Um eines am Ende dieses Artikels noch klar zu stellen: Derartige Studien und Artikel haben auch immer einen Hauch von „Management-Bashing„. Menschen wie ich stellen sich vermeintlich über die vielen Verantwortungs- und Entscheidungsträger da draußen, die Tag für Tag hart daran arbeiten, einen Beitrag zum „Gelingen“ in ihren Organisationen zu leisten. „Ich sage Euch, wie’s richtig geht„, dieser Eindruck könnte hier entstehen.

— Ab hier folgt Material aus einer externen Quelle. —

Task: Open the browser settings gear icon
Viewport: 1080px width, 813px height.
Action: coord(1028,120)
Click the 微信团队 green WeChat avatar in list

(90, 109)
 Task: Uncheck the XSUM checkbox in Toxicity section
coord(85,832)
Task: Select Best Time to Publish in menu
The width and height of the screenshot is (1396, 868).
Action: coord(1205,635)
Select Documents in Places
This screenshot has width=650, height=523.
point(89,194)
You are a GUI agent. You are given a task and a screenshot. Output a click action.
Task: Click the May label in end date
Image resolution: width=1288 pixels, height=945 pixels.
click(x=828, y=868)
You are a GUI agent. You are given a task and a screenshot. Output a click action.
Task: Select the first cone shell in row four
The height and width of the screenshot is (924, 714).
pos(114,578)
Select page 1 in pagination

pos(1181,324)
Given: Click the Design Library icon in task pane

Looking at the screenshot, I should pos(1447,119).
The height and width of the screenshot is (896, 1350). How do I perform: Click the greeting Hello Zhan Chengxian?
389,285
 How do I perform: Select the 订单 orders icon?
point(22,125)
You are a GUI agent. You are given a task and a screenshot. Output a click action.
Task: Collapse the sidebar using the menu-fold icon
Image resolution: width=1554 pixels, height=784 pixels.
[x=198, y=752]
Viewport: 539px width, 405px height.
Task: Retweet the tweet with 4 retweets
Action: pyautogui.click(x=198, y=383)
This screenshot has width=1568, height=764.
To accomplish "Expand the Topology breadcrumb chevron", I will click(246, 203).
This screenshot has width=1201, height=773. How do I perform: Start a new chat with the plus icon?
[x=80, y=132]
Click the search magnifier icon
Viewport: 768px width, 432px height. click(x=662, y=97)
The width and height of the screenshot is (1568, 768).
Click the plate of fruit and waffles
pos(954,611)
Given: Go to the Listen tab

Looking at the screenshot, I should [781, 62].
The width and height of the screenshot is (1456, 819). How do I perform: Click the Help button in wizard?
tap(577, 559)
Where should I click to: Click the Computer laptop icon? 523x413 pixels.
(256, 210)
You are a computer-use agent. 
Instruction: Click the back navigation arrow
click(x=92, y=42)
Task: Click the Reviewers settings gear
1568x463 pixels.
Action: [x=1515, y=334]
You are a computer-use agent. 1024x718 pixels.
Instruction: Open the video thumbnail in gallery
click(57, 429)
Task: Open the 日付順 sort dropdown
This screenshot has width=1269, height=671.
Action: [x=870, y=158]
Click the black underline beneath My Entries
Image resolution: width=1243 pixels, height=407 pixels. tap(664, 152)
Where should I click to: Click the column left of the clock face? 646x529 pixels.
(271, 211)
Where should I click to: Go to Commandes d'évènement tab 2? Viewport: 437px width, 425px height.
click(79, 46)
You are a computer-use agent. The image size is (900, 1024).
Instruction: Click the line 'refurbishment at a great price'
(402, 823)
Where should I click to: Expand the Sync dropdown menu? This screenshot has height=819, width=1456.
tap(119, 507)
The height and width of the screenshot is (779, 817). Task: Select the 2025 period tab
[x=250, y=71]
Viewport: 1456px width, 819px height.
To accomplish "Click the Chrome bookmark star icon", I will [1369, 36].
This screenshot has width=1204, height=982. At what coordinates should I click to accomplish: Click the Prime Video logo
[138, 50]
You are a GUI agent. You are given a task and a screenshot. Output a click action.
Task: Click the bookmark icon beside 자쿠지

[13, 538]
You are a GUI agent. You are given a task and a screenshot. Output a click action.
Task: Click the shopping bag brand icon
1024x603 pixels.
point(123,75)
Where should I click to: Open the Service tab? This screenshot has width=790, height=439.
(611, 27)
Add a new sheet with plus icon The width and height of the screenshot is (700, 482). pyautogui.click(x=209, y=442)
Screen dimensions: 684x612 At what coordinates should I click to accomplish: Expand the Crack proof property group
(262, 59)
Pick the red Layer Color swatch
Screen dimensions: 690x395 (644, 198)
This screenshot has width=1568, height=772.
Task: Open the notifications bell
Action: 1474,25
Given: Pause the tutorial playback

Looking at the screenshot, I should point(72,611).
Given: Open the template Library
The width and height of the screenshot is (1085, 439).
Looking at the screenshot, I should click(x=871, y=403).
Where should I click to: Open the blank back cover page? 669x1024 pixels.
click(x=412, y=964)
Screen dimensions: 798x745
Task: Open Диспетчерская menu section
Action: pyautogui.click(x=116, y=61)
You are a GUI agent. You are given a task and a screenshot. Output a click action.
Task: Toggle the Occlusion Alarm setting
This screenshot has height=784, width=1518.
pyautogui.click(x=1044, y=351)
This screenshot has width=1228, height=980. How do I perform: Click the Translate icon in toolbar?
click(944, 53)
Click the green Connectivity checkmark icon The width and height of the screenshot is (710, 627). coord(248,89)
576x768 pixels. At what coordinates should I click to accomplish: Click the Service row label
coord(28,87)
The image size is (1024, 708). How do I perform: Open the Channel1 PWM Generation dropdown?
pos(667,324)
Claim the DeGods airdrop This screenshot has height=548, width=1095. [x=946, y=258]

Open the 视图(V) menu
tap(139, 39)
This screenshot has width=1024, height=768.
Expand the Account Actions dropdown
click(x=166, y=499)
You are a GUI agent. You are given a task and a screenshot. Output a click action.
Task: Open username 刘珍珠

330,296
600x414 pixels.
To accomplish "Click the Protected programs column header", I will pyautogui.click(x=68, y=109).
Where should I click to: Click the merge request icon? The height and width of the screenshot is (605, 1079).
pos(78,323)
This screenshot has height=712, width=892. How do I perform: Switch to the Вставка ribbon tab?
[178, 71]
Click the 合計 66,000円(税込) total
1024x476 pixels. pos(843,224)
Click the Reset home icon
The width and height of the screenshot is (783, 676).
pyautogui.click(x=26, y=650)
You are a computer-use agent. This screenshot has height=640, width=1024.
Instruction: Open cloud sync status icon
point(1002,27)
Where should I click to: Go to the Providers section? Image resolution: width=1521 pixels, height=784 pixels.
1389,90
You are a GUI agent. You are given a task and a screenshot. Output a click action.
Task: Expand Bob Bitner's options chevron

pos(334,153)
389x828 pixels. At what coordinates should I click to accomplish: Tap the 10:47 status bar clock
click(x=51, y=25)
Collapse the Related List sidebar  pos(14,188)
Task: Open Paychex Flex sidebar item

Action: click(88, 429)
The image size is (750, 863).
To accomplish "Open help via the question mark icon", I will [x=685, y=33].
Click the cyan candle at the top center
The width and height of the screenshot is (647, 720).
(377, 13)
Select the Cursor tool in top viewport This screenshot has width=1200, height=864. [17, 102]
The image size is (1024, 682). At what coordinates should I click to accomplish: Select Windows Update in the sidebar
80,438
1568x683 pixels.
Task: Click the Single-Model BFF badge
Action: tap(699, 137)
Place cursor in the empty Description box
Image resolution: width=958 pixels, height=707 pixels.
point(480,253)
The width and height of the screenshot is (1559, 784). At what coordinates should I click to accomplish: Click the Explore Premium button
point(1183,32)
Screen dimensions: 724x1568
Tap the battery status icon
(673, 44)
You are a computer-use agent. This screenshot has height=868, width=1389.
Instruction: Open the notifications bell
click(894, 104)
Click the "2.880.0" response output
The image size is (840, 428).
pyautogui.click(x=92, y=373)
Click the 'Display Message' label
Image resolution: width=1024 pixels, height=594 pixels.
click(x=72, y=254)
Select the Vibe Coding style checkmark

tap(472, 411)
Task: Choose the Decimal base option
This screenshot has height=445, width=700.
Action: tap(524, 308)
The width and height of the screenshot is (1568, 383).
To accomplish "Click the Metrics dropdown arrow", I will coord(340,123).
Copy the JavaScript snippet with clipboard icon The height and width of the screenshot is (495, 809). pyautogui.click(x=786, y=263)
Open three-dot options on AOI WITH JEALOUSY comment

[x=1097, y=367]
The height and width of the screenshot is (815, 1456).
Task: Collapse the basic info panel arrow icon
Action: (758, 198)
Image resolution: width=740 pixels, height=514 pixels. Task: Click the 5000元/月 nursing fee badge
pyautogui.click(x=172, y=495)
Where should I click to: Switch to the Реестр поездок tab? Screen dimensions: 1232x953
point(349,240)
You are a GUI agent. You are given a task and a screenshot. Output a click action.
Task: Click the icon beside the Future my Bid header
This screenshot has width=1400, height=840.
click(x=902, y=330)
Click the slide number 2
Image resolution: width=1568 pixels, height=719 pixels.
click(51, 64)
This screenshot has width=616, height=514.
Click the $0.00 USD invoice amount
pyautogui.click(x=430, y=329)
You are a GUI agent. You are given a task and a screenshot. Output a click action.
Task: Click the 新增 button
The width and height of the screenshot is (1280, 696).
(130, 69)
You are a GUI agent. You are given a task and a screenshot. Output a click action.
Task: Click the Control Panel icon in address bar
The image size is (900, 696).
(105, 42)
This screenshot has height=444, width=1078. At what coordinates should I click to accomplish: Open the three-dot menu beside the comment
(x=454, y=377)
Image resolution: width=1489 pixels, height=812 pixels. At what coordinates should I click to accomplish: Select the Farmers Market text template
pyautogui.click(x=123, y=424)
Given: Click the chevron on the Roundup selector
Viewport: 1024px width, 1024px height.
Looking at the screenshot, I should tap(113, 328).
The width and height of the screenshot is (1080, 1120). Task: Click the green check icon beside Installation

So ist’s aber überhaupt nicht gemeint. Denn ich weiß sehr wohl, dass es verdammt schwierig ist, soziale Systeme zu gestalten, Menschen in sozialen Systemen wertschätzend zu führen und gleichzeitig den Erfolg und damit die Überlebensfähigkeit der Organisation sicher zu stellen. Genau weil es aber so schwierig ist, sollten wir offen für einen gemeinsamen Lern- und Entwicklungsprozess. Genau die für nachhaltiges Lernen notwendige Offenheit und Reflexionsfähigkeit vermisse ich aber in der Praxis leider allzu oft.